## Study material:
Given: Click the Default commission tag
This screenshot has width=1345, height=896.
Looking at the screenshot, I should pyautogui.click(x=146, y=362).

...

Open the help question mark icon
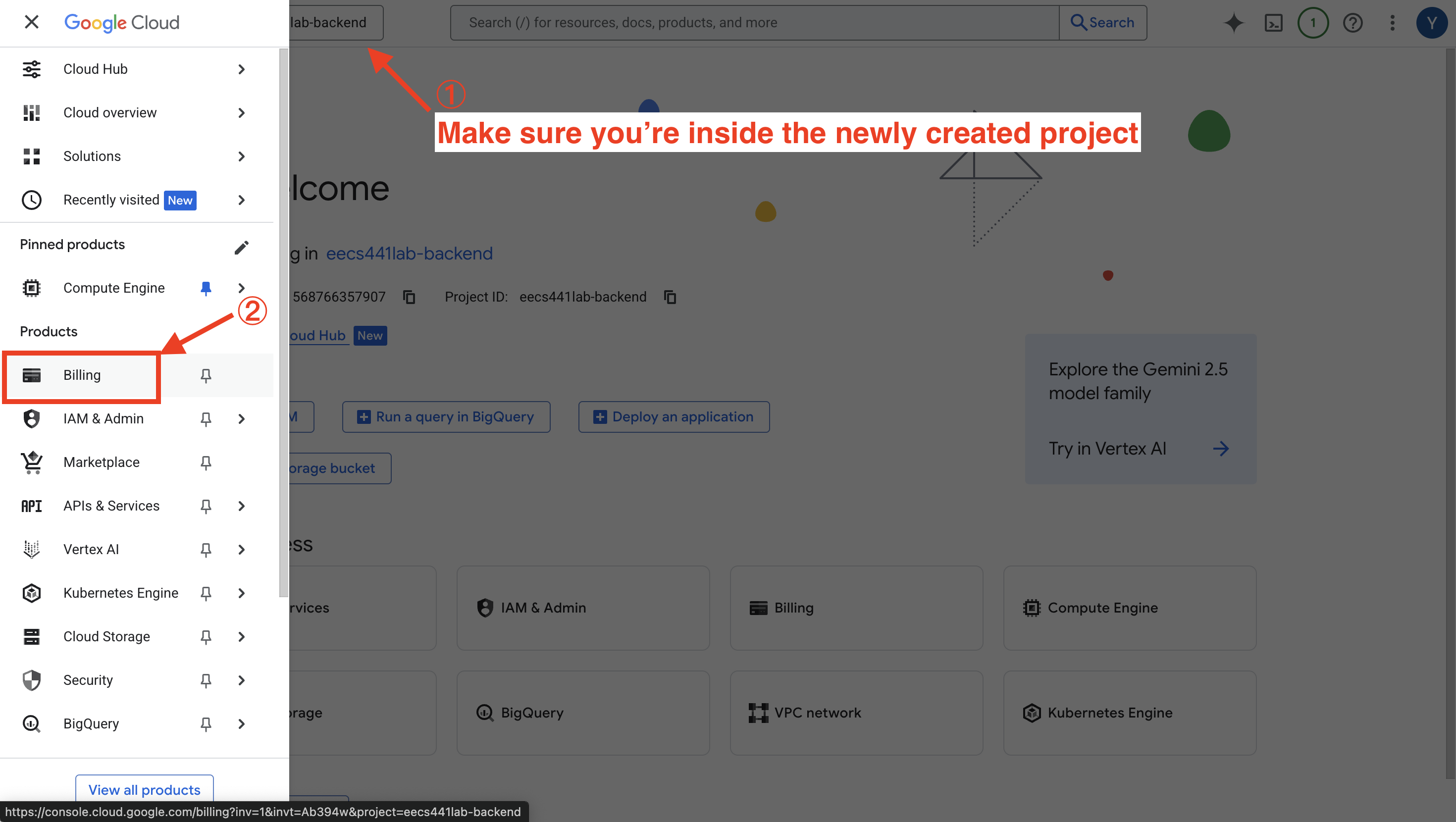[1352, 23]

==

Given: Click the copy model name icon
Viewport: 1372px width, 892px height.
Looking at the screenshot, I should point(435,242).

## Task directions:
In the listing, how many lines include the string "Given"? State the number alone.

## Answer to the exercise:
2